The USS Somerset is named for the southwestern Pennsylvania county where Flight 93 crashed. With its 684-foot starboard side serving as the backdrop, the amphibious transport dock warship was formally commissioned in front of more than 5,000 spectators at Penn’s Landing.
[PHOTO: Crew members line the rails during a commissioning ceremony for the USS Somerset (LPD 25) Saturday, March 1, 2014, in Philadelphia. The USS Somerset is the ninth San Antonio-class amphibious transport dock and the third of three ships named in honor of those victims and first responders of the attacks on the World Trade Center and the Pentagon. The ship is named for the county where Flight 93 crashed after being hijacked on Sept. 11, 2001. (AP Photo/ Joseph Kaczmarek)]
“What we commemorate is not that war or an attack on America,” said Sen. Pat Toomey. “We commemorate the day America began to fight back.”
The Somerset is the third ship to be named in honor of 9/11 victims, joining the USS New York and USS Arlington, which honor those killed in the World Trade Center towers and the Pentagon during the attacks.
After its crew manned the ship, the Somerset’s commanding officer, Capt.

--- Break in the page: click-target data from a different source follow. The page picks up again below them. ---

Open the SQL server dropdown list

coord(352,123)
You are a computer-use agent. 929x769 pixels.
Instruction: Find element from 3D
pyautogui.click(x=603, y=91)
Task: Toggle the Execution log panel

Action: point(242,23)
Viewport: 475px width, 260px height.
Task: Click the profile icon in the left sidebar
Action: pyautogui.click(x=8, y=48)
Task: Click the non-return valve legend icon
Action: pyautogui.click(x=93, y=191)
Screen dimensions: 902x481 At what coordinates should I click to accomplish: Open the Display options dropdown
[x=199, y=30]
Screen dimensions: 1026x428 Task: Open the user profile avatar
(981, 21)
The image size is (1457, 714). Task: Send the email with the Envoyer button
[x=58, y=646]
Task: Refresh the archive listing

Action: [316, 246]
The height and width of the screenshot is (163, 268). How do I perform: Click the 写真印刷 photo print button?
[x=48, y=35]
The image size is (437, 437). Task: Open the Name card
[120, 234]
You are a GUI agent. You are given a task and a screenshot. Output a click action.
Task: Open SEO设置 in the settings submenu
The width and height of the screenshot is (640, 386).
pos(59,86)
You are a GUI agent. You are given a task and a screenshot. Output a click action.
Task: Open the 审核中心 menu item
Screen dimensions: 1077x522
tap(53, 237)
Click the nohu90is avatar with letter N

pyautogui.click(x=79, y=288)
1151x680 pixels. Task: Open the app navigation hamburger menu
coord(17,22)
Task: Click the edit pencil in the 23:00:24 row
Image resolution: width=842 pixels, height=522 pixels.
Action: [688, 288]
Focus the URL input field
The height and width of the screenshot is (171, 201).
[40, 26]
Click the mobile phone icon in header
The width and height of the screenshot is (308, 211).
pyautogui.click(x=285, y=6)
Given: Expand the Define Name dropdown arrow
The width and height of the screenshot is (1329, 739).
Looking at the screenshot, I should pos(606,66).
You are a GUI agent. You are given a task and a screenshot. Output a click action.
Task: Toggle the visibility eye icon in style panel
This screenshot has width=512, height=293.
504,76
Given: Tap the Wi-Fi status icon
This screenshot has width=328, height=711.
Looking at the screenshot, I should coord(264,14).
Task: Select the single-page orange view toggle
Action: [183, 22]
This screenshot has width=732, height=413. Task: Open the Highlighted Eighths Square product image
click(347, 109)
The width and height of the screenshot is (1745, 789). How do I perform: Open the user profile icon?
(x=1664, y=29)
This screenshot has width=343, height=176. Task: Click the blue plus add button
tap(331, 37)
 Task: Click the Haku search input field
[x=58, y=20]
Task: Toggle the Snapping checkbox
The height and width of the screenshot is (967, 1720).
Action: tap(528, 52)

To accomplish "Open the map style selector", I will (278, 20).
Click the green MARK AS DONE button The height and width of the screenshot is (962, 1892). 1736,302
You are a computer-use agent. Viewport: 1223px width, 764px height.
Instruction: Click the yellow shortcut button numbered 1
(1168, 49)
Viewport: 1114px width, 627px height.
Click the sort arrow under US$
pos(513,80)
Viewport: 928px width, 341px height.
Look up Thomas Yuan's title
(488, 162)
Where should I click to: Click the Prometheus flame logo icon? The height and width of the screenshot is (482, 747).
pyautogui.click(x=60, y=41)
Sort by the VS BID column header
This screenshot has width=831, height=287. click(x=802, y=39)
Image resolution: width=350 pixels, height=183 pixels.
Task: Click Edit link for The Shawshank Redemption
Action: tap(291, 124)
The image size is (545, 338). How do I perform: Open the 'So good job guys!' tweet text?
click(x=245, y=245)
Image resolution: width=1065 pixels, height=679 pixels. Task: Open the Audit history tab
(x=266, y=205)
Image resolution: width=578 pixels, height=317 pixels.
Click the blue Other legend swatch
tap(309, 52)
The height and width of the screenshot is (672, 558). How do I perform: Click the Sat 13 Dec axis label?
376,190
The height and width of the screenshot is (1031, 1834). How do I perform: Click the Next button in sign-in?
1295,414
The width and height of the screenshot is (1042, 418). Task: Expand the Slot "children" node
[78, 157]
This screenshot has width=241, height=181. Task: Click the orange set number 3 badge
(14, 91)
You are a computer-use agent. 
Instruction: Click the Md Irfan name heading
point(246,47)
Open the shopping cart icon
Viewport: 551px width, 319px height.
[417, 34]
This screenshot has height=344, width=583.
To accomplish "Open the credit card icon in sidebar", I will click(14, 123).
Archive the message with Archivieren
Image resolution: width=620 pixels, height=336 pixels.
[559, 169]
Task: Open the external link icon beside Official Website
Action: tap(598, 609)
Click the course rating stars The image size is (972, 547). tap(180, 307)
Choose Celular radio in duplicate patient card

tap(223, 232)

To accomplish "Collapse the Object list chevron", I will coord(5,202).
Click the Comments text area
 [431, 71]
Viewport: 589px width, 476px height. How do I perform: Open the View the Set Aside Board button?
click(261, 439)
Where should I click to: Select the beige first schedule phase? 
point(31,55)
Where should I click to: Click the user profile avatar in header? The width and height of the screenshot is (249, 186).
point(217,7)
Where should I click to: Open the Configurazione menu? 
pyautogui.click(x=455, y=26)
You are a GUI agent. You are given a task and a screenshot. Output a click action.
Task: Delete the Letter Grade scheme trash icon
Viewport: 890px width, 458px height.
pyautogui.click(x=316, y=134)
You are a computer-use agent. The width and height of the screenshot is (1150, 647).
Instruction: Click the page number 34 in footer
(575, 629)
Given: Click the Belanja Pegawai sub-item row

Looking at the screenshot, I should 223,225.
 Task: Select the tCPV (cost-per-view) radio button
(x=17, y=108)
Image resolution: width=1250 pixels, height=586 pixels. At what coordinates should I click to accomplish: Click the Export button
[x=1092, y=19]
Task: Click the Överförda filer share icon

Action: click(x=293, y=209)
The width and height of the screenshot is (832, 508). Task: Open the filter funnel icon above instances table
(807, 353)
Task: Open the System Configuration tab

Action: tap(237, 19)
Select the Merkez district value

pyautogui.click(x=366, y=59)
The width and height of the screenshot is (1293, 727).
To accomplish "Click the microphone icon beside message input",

Thomas Dearborn, said, “Somerset, let’s roll,” paying homage to Flight 93 passenger Todd Beamer’s famous rallying cry. Beamer helped lead the passenger rebellion that led to the plane crashing near Stoystown. Investigators believe the hijackers planned to target the White House or Capitol.
The Somerset was christened in Avondale, La., at the Huntington Ingalls shipyard in 2012 and delivered to the U.S. Navy in October 2013. It has been docked in Philadelphia for more than a week and was scheduled to depart Tuesday for its home port in San Diego.
For some of the victims’ families in attendance, the ship symbolized a memorial of their loved ones, but didn’t ease the pain of losing them.
“I’d rather have him instead of the ship,” Rodrick Thornton, 68, of Radcliff, Ky., said of his cousin LeRoy Homer Jr., the first officer of Flight 93.